I've found that I have a weakness for botanists. Here's another: J.P. Brunker worked for the Guinness brewery and spent weekends in Co. Wicklow, studying the local flora. After 30 years of what the DIB describes as "tramping", he published his master work, The Flora of the County of Wicklow (his DIB entry omits the second "the" and the "of", but I think that may be incorrect). He also contributed to a catalogue of the flora of Co. Dublin. I'd imagined that all of this sort of work had been completed in the 18th and 19th centuries, but it's clear there was still plenty to be done in modern times. Brunker died aged 85 after being injured by a car while conducting field work. I imagine he was descended from Sir Henry Brouncker, an Elizabethan soldier in Ireland I encountered a while back but didn't write about. Sir Henry was so zealous an anti-catholic that even the English privy council told him to tone things down. I'm glad his later relatives were given to gentler pursuits.
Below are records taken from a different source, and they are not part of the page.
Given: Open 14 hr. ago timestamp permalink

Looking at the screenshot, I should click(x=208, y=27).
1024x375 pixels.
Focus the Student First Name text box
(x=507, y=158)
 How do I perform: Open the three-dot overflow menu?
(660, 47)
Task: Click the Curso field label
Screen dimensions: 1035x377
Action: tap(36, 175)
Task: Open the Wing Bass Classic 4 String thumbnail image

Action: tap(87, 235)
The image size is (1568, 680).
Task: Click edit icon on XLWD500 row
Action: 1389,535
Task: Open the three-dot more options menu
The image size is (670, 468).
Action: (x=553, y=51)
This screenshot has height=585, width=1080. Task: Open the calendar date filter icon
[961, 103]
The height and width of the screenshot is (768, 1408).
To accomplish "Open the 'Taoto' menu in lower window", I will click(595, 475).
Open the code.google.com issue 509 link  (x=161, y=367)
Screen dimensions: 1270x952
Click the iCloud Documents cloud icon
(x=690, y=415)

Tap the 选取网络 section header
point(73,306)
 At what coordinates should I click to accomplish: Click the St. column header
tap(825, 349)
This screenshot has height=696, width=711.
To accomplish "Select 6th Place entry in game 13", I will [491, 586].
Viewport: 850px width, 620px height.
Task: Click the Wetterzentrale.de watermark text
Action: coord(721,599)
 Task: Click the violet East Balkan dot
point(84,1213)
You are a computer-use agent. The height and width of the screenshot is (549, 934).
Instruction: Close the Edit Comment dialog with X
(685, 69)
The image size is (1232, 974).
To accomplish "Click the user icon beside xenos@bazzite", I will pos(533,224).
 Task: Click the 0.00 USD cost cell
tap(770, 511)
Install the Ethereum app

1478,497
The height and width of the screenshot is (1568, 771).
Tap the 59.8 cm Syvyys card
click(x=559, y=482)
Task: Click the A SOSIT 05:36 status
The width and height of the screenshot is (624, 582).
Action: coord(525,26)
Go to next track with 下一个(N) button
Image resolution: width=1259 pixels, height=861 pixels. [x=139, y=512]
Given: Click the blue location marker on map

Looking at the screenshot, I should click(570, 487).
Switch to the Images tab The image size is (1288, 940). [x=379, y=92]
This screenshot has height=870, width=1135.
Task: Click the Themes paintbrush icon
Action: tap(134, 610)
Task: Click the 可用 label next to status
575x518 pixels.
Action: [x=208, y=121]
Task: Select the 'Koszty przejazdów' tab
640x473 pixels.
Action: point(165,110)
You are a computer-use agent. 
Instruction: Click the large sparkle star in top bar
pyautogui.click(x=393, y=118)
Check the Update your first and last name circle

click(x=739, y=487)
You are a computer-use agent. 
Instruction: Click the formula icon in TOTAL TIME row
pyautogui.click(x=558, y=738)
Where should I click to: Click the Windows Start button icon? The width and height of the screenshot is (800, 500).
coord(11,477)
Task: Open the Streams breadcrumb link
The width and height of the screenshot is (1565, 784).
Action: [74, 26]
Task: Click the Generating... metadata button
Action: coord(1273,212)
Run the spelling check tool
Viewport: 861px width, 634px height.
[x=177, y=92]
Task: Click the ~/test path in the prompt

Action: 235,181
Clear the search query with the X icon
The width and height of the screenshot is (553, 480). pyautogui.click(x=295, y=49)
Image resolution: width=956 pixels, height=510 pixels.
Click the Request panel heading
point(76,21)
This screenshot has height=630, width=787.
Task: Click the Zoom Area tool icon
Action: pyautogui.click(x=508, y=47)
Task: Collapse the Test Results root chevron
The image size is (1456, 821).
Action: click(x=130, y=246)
For quite a while, we've known about the attempts of German intelligence to place spies in Ireland during the Second World War. There was quite a good miniseries about it in 1984 called Caught in a Free State, which to my recollection depicted the nazi efforts as somewhat hapless, and the attempts of certain IRA elements to engage with them - the usual my-enemy's-enemy-is-my-friend stuff - as close to comical. Hapless, or not, they were spying in a neutral country, and thanks to the Irish intelligence service, G2, headed by Col. Dan Bryan, all 12 nazi spies in Ireland were identified and arrested by the end of 1943. Bryan, with the knowledge of the Irish government, cultivated close relations with British intelligence and exchanged extensive information with it: this did not prevent him from successfully recruiting an informant in the British intelligence operation in Ireland, whose activities he was able to monitor until the end of the war. One of the reasons Bryan was able to roll up the German spy ring was in part because he recruited a librarian-cryptographer, Richard Hayes, who cracked the code they were using. This success was initially withheld from Bryan by subordinates, who believed he would provide the information to MI5. When he got it, he did. Ireland's neutrality caused it serious political and diplomatic problems which the intelligence cooperation was intended to relieve. Unfortunately, even senior figures were unaware of what was happening in the secret world: I've previously written of how Irish diplomacy had to try to overcome the negative impact of the attacks on Irish policy by the wartime U.S. ambassador, David Grey. Bryan's own operation was rolled up at the end of the war, which distressed him no end.


  1. This comment has been removed by the author.

  2. R.m. Douglas describes Browne as 'the most outspokenly anti-fascist of the Irish bishops'. At a time - 1939 - when much of clerical and official Ireland had some later to be denied sympathies with the nazis, on anti-communist and anti- British grounds, Browne appears to have been staunch.